Il dit : « Talismanie est un recueil de cinq chansons sur les femmes et les contours changeants de leur représentation ». Dans le même élan, s’interroge : « Comment habiter poétiquement le monde tout en prenant part à une conversation
actuelle et concrète ? Comment faire ce travail et quelle place occuper quand on est un groupe d’hommes ?». Déclaration d’intention de Vincent Ehrhart-Devay, chanteur-compositeur et force motrice de la formation, à l’orée de cet EP. Comme un désir viscéral de se raccrocher à la marche sociétale. Comme une prise de conscience individuelle. Comme une approche réflexive, sans militantisme ou vérités assénées. Libre de toute tutelle, si ce n’est celle de la sincérité. Variations sur le même thème donc, impulsées pendant les confinements et la contrainte pour ses membres de l’éloignement géographique. Elles surgissent trois ans après Grand Paon
de Nuit - qui n’a d’éphémère que son titre -, premier album au bel emballement critique et qui a débouché sur la constitution d’un solide noyau de fidèles. Souvenir encore tenace que ces chansons intenses et intimes, aussi avenantes que rugueuses, traversées par une sensualité nocturne. Qui se déroulaient avec une grâce onirique
au sein de son alternance anglais-français et s’habitaient un peu plus à chaque écoute, faisant de Palatine un ami précieux, un guide serein, un enchevêtrement heureux entre Timber Timbre, Nick Cave, Alain Bashung et Jason Molina.

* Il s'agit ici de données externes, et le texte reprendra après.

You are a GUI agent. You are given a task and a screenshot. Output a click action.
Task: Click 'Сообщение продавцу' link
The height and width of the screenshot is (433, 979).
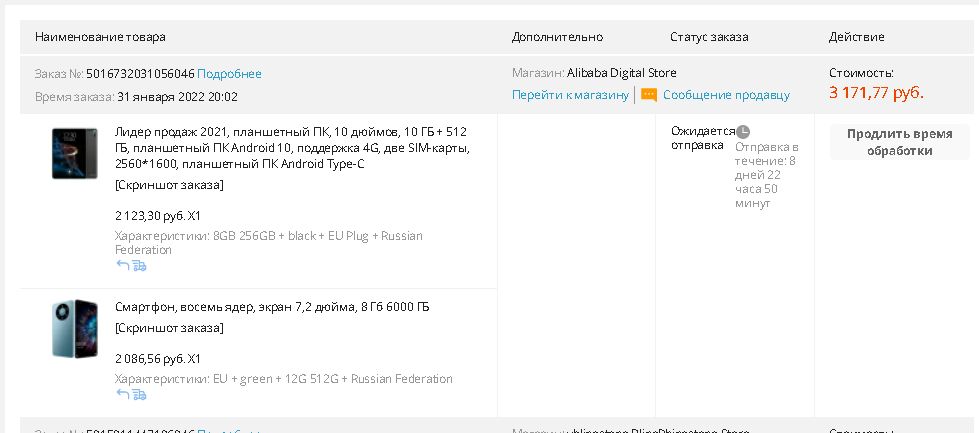click(726, 95)
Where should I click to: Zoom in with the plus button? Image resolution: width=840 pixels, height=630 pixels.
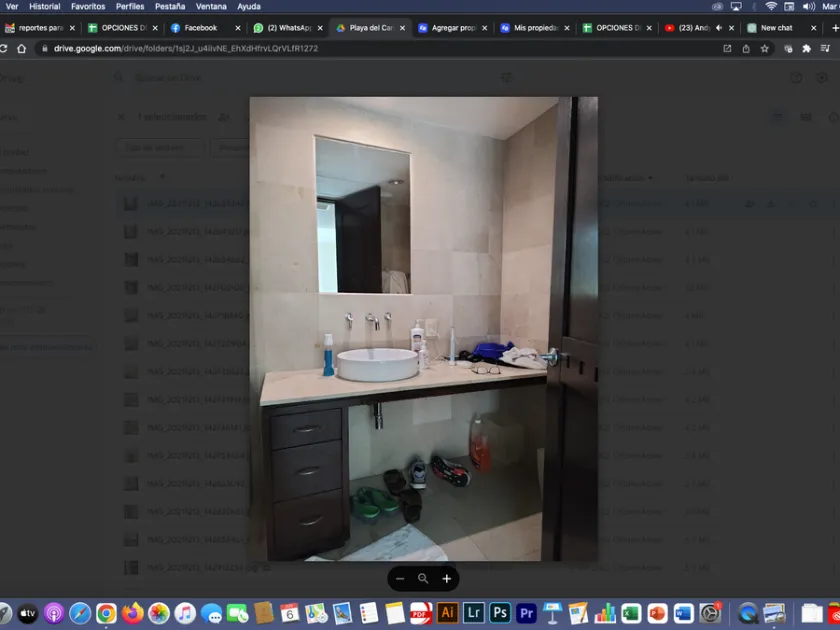446,579
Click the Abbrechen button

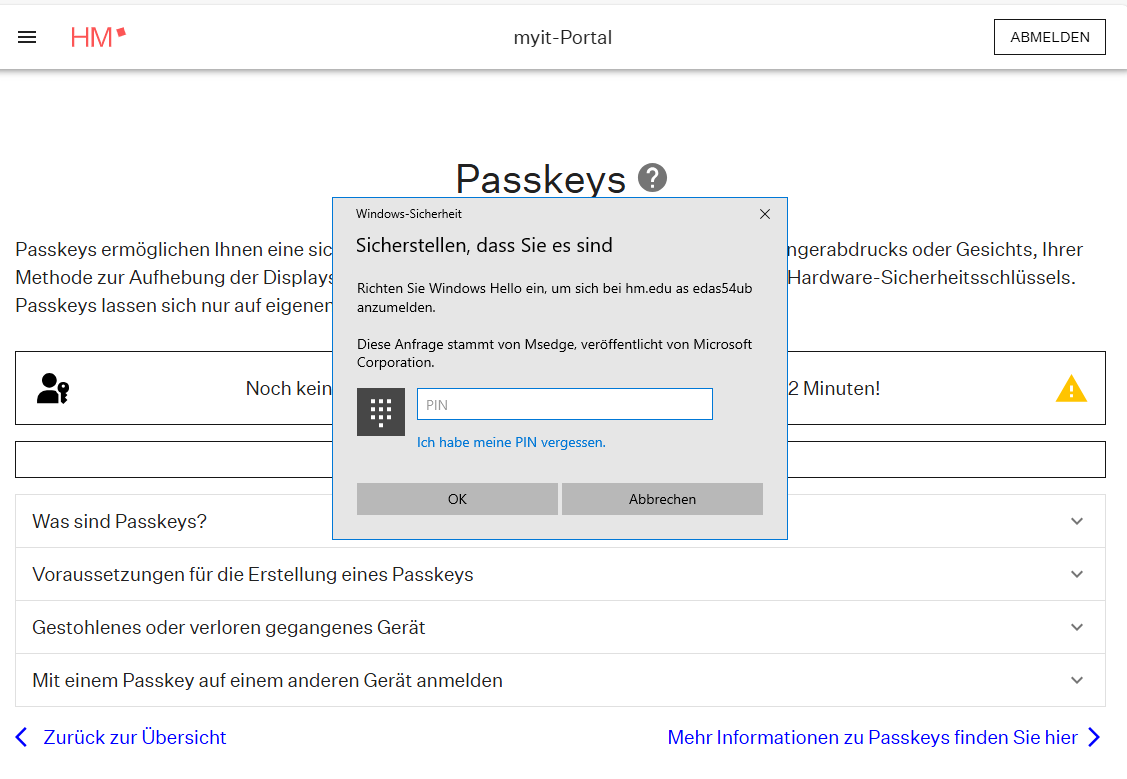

Toujours ici, pour Talismanie, ce folk-rock mutant aux inflexions mélodiques americana, cette vibration des grands espaces, ces ambiances crépusculaires, ce lyrisme délié, cette moiteur langoureuse, cette voix suave, haut-perchée et pénétrante. Toujours ces ruptures rythmiques, ces montées sourdes, ces percées filmiques,
cette mélancolie affable, cette vivacité nonchalante. Toujours les mêmes musiciens au diapason et à l’unisson: Jean-Baptiste Soulard (guitariste qui a aussi publié entre-temps Le silence et l’eau, probante rêverie sonore et mystique), Adrien Deygas (contrebasse), Toma Milteau (batterie). Moins énigmatique et vénéneuse qu’auparavant, la flamboyance de l’écriture embrasse une vision plus directe, plus frontale. Cathartique, bien sûr. Instinctif, aussi. Vincent Ehrhart-Devay use autant du portrait que du recours à la première personne. Déjà manifeste dans le répertoire de Palatine - Ecchymose notamment, sur les violences conjugales - la thématique de la femme et de sa réalité absorbe ainsi intégralement ce minialbum. Il y a le consentement, évoqué à travers la situation banale de la drague basculant dans une forme de lourdeur (Elenore, d’inspiration à la Johnny Cash). Ou celui, plus grave et intolérable par ses assauts violents, qui hante les victimes (La main). Il y a également le traitement de la symbolique féministe où s’entrechoquent Calamity Jane, Jeanne d’Arc et les Femen (Jane Jane). Trois figures emblématiques, chacune à leur manière,
d’émancipation et de militantisme. Il y a encore la Banshee, créature de la mythologie celte, messagère de la mort qui prédit et annonce un décès par son cri, représentative ici de la parole libérée des mouvements #metoo et #balancetonporc (The Everynight Banshee). Et une plume impressionniste qui offre une sorte de grandeur au rôle de la call-girl (Samovar). Il y a là, enfin et surtout, des chansons liminaires, impériales et à la beauté magnétique.